--- Excerpted data ---
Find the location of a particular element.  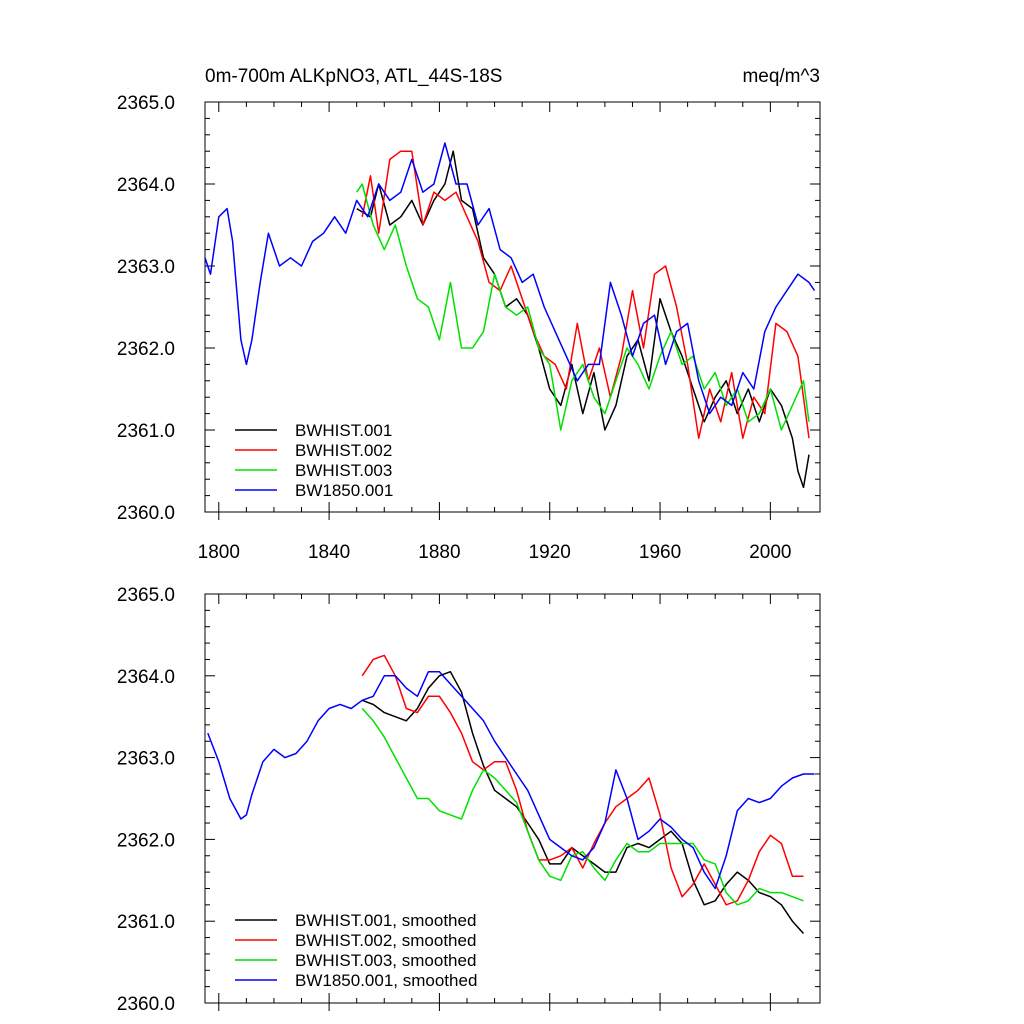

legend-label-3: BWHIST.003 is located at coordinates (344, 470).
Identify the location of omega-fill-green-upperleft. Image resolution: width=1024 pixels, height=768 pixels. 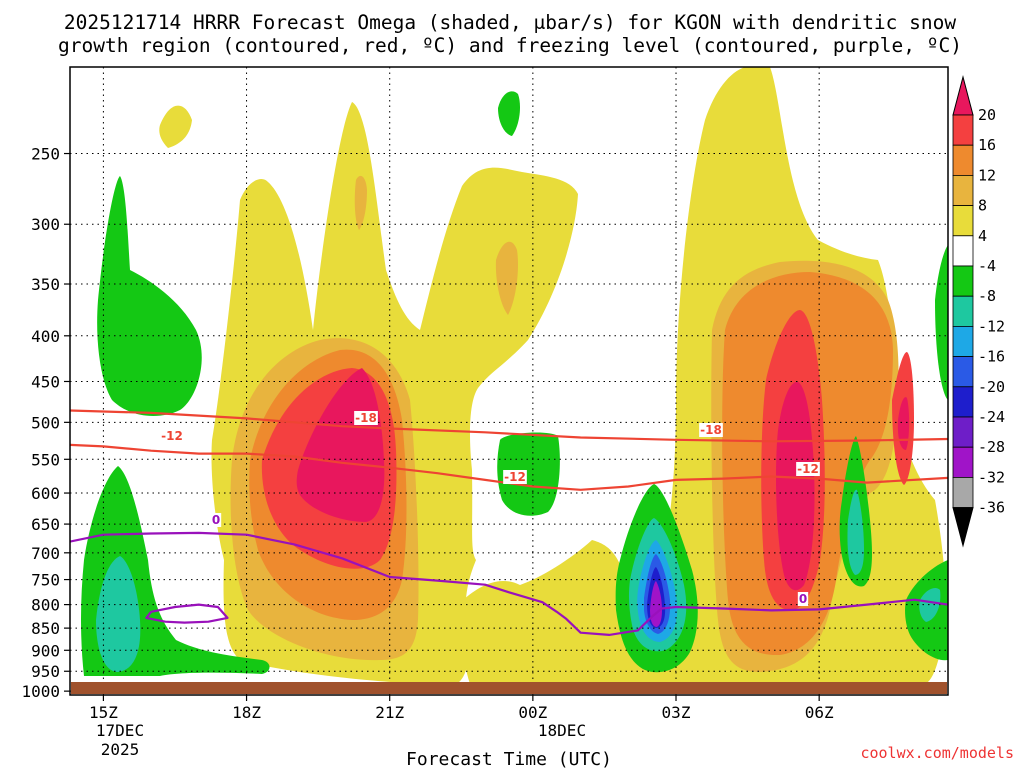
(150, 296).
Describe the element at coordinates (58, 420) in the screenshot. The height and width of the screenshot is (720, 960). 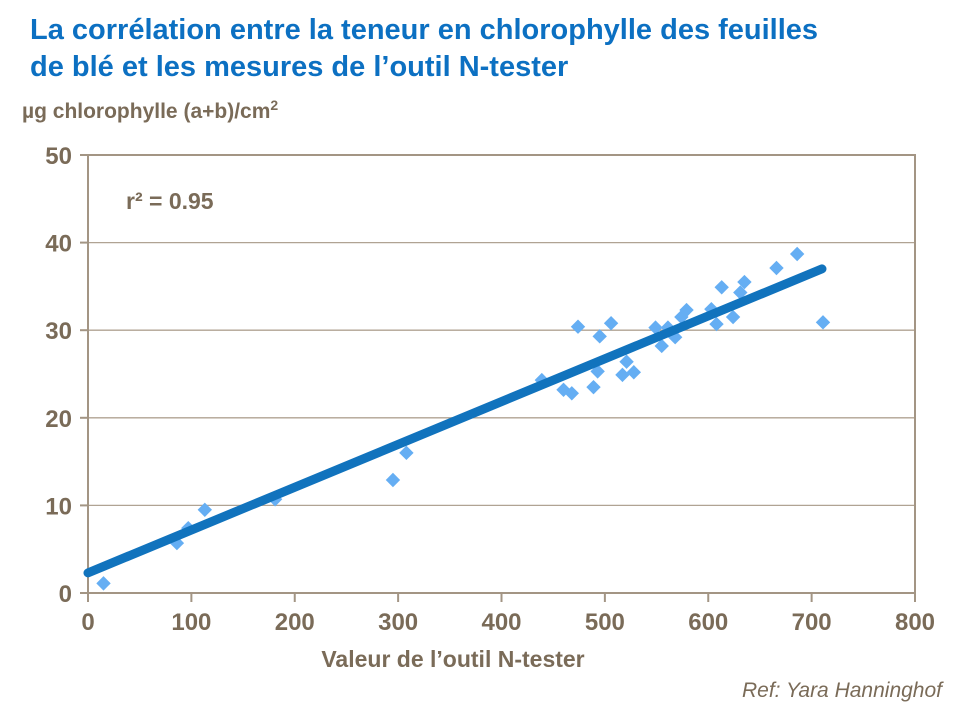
---
## What to produce
Copy the records above word for word and leave out the pictures.

## Solution to the exercise
Find the location of a particular element.  

legend-label-3: BWHIST.003 is located at coordinates (344, 470).
Identify the location of omega-fill-green-upperleft. Image resolution: width=1024 pixels, height=768 pixels. 
(150, 296).
Describe the element at coordinates (58, 420) in the screenshot. The height and width of the screenshot is (720, 960). 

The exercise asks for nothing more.